**Task instructions:**
Omit the pictures, then reproduce exactly the line bearing "The width and height of the screenshot is (709, 616)." and every line after it up to and including the last line of the entries below.

**Data items:**
++++++

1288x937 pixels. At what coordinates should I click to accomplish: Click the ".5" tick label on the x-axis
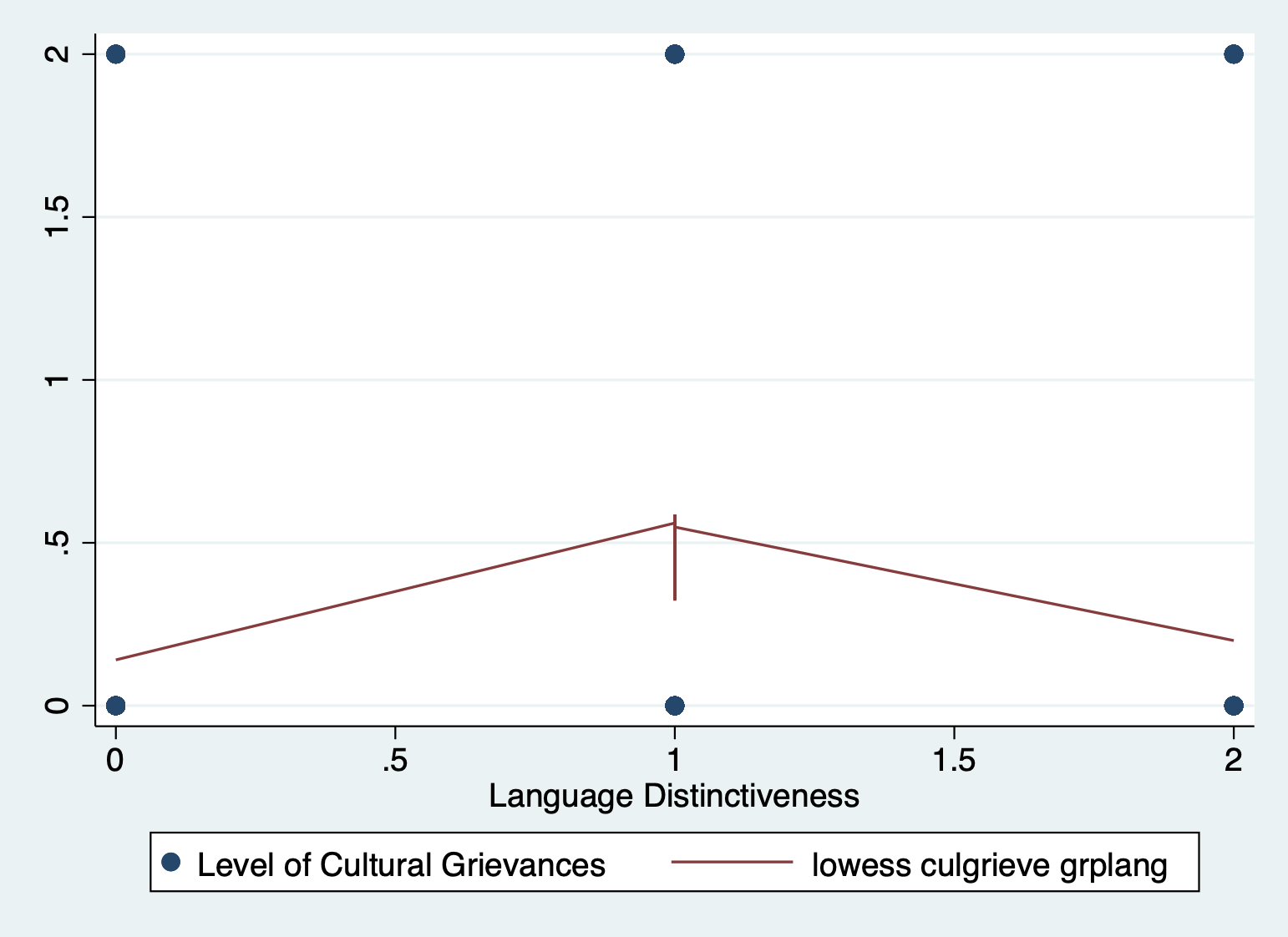coord(394,761)
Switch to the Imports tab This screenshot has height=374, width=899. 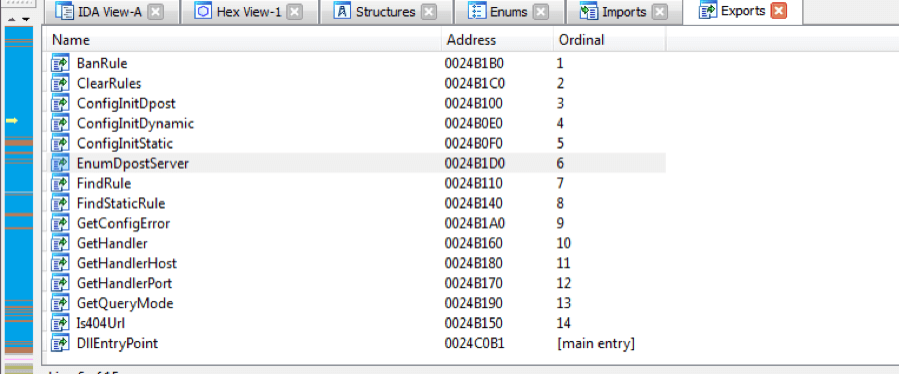[x=624, y=11]
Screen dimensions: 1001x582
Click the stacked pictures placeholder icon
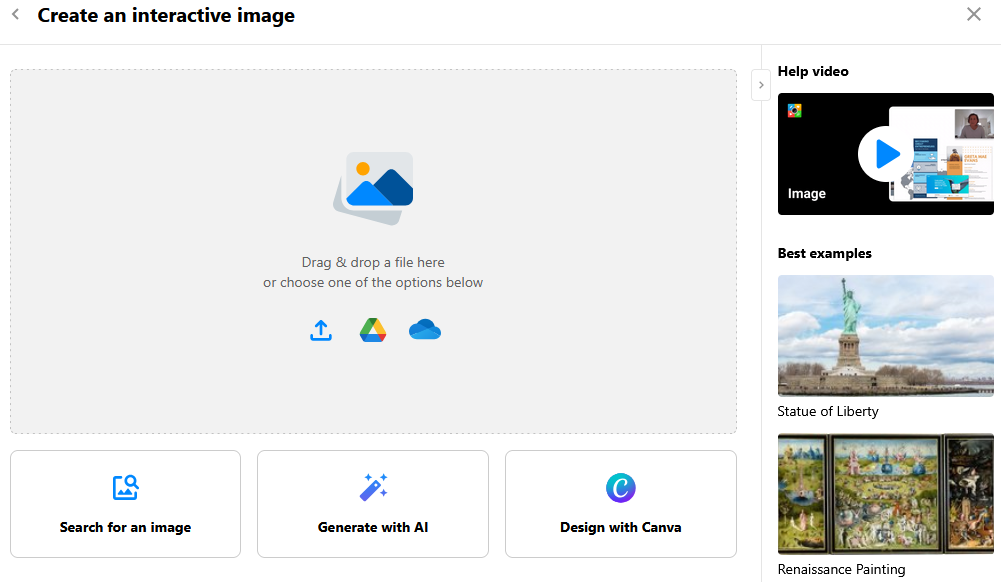[373, 187]
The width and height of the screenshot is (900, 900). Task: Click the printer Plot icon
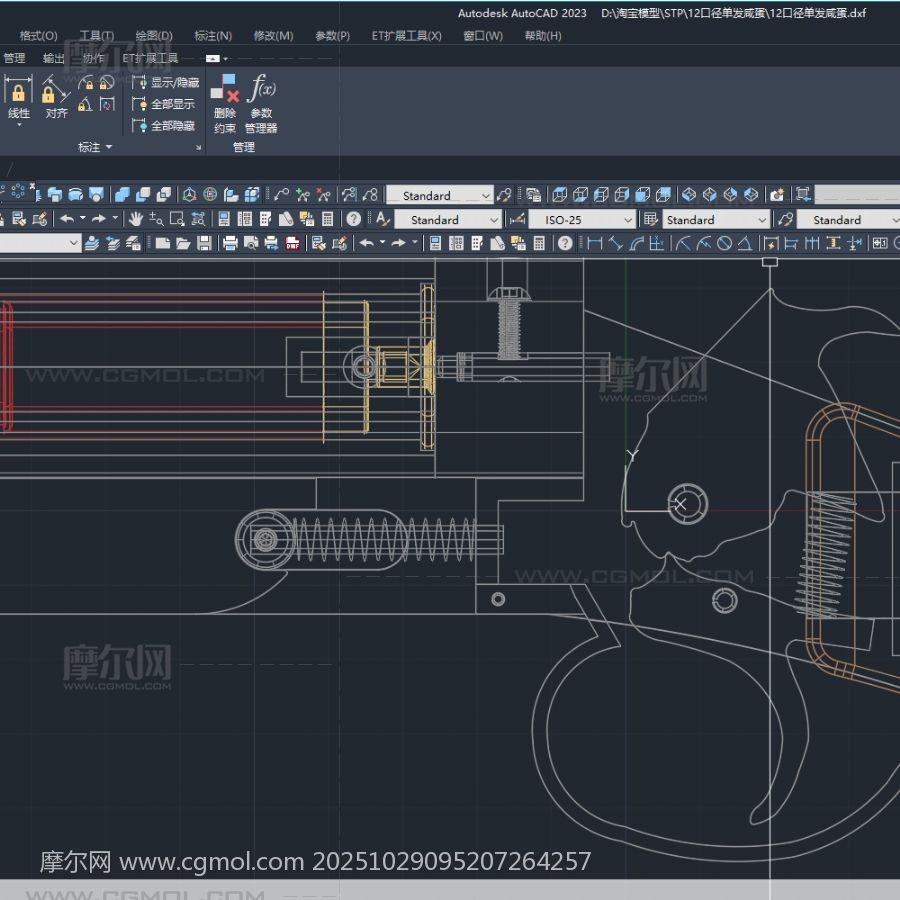[x=230, y=243]
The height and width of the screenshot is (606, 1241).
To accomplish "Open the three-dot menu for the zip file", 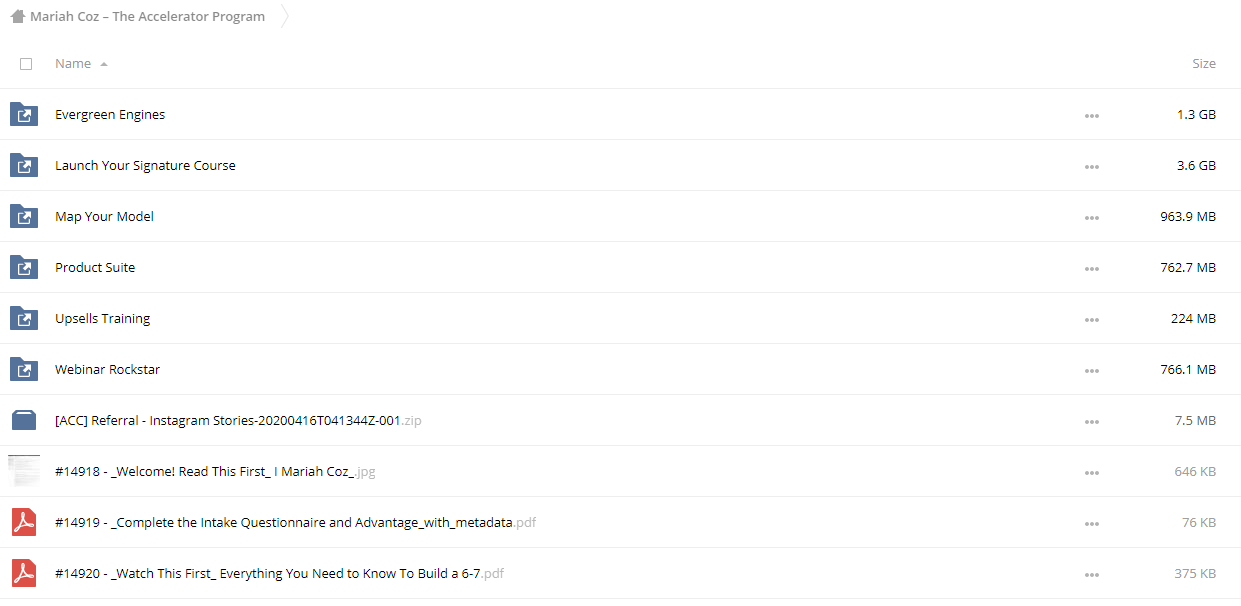I will (x=1092, y=421).
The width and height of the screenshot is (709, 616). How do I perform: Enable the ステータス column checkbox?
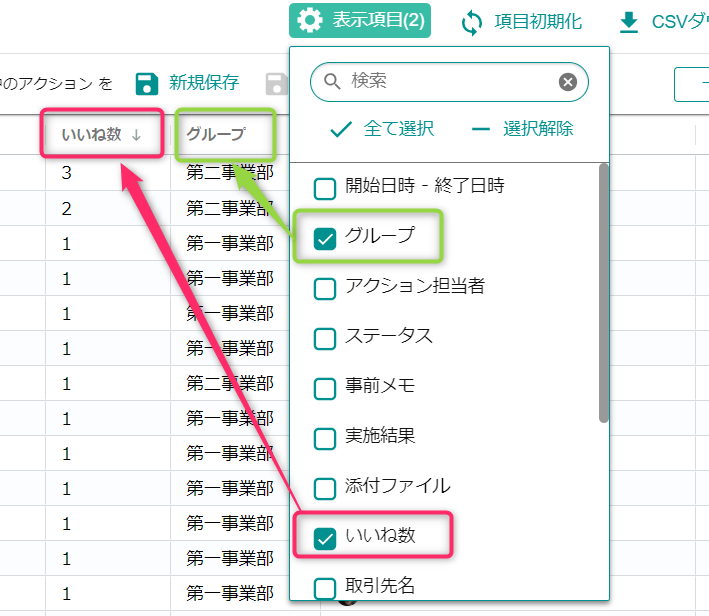click(x=325, y=337)
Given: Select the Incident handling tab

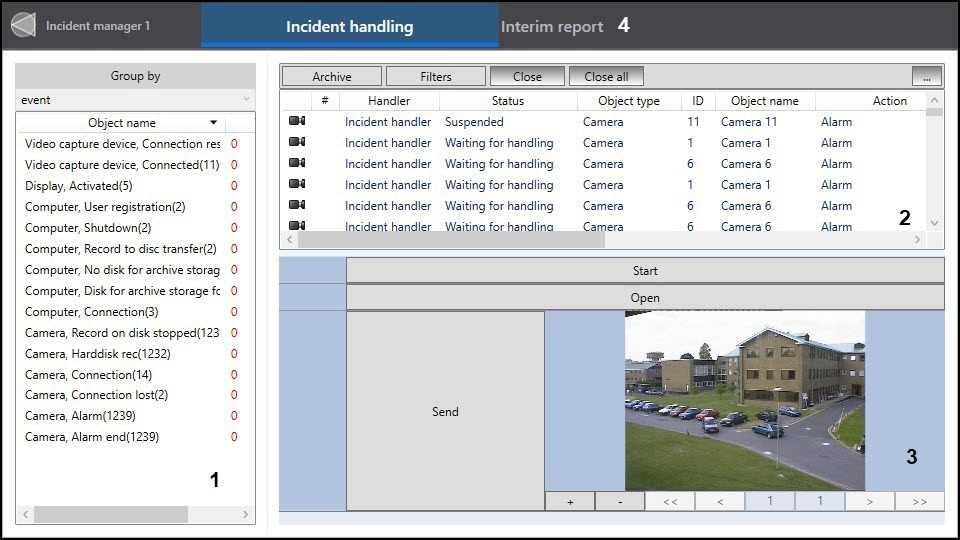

++++++

**Response for this exercise:**
The width and height of the screenshot is (709, 616). How do I perform: Enable the ステータス column checkbox?
click(x=325, y=337)
Given: Select the Incident handling tab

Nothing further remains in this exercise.